La scolarité de Muhannad a bien sûr été gravement affectée. « Depuis que je travaille, mes notes ont baissé de 95% à 80% » nous a-t-il dit.

Les effets du travail des enfants

0,9% des enfants travaillent à Gaza (tranche de 10 à 17 ans). En Cisjordanie c’est légèrement plus élevé : 3,8% d’après le Bureau Central de Statistiques Palestinien.

Cette statistique n’est pas forcément exacte étant donné le grand nombre d’enfants qui travaillent sans être déclarés.

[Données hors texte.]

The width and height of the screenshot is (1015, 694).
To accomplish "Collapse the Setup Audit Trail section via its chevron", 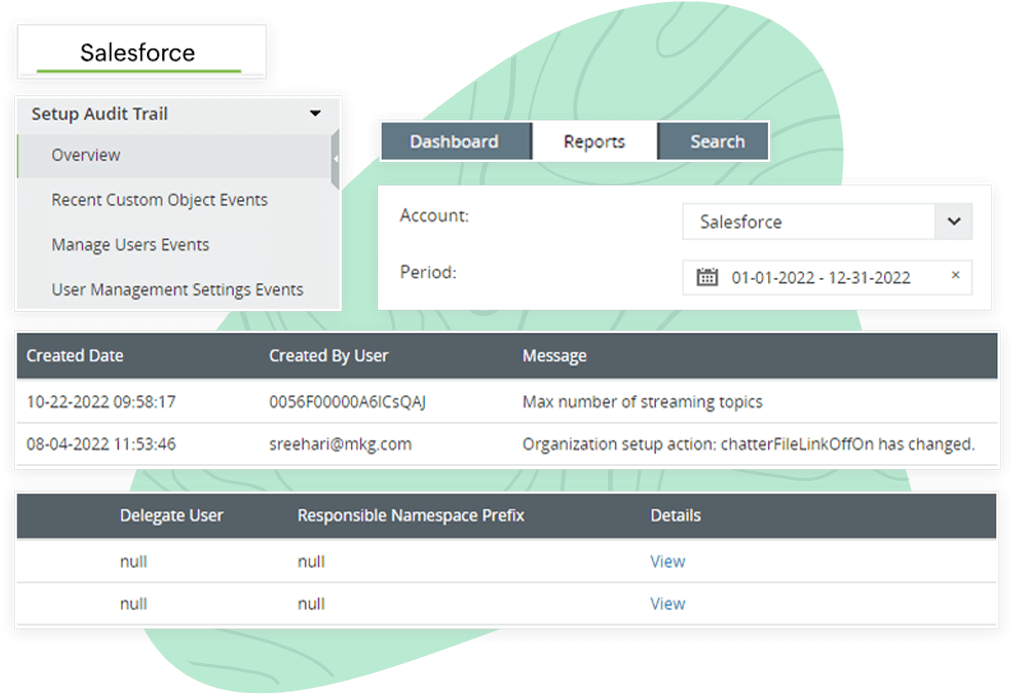I will pos(316,113).
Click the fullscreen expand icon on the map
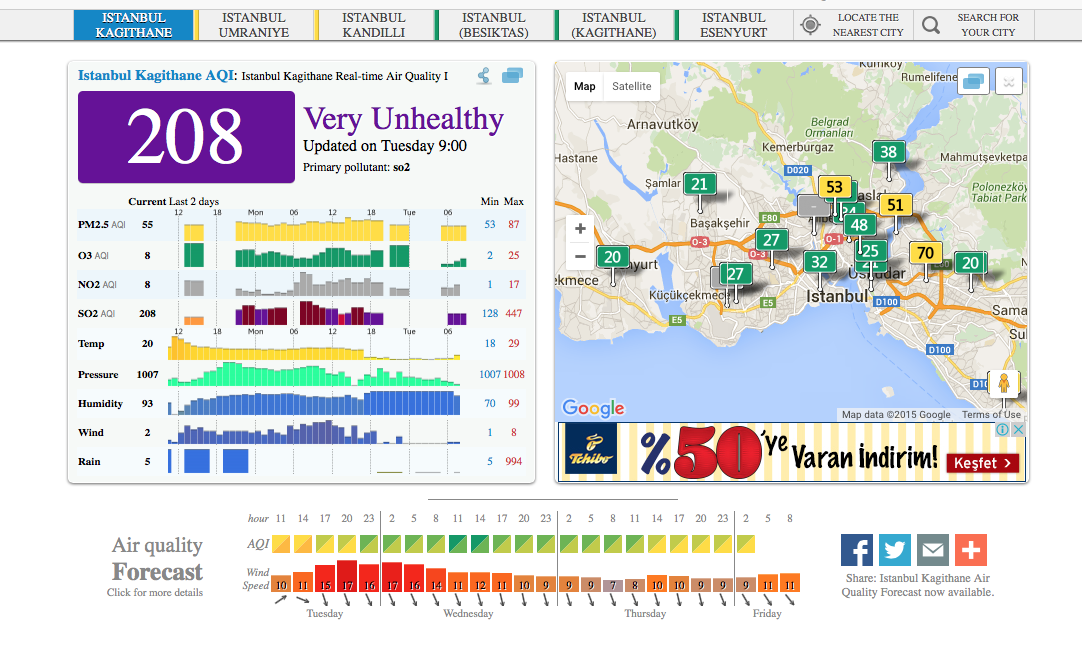This screenshot has height=648, width=1082. 1010,82
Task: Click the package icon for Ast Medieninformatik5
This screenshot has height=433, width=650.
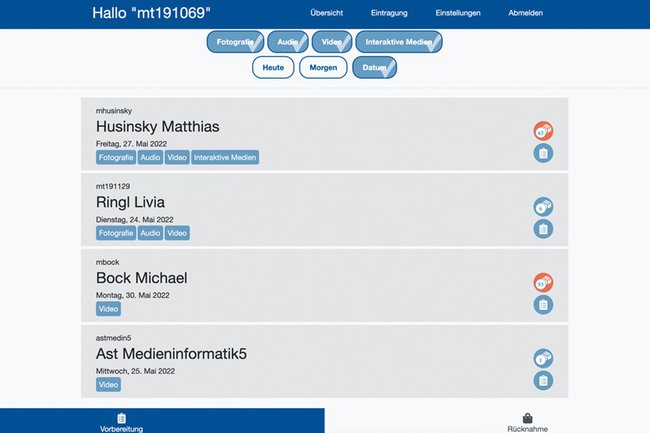Action: tap(543, 358)
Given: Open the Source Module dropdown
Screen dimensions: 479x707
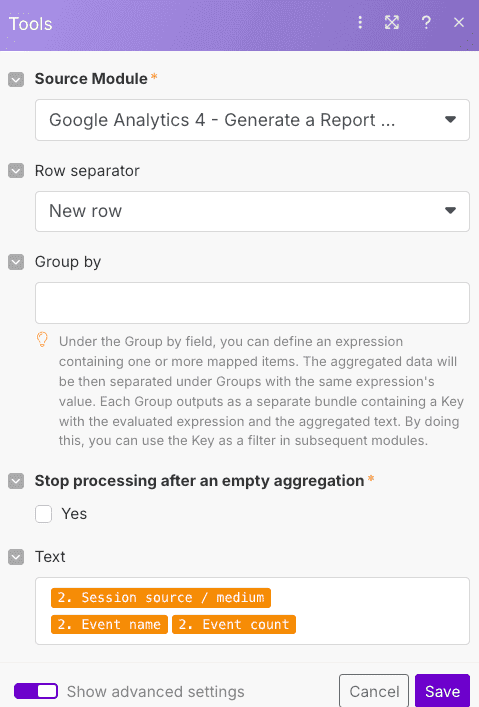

Le siège israélien de Gaza, qui dure depuis 2007 sans interruption, s’ajoutant aux guerres consécutives et aux destructions visitées dans la bande côtière, la plus récente étant celle de l’Aube Récente, ont paralysé l’économie. La hausse des prix de l’alimentation résultant de ces facteurs et de la guerre entre la Russie et l’Ukraine a augmenté la pression sur les familles dans leur recherche d’emploi, enfants compris. Le taux de pauvreté dans la bande de Gaza appauvrie est de 53% en 2022 et l’insécurité alimentaire est à 68,5%.

Le travail des enfants est un phénomène dangereux parce qu’il expose les enfants à d’innombrables formes de préjudices et d’exploitation, dont le harcèlement sexuel et l’exploitation du travail. Il affecte sévèrement leur réussite scolaire, les forçant à quitter l’école. Et même au-delà de cela, la prévalence du travail des enfants est en soi un indicateur alarmant de désespérance des familles face à la pauvreté écrasante – sans surprise, la majorité des familles dont les enfants travaillent vivent en dessous du seuil de pauvreté.

Yahya Khader, the Directeur Général de la santé mentale du ministère de la santé de Gaza a parlé des effets du travail des enfants sur le développement de la santé mentale des enfants.

« Le travail des enfants a un effet négatif sur les enfants, sur l’image qu’ils ont d’eux-mêmes, sur leurs capacités, et sur leur regard sur l’avenir » a-t-il dit. « Mais telle est la situation dans notre pays”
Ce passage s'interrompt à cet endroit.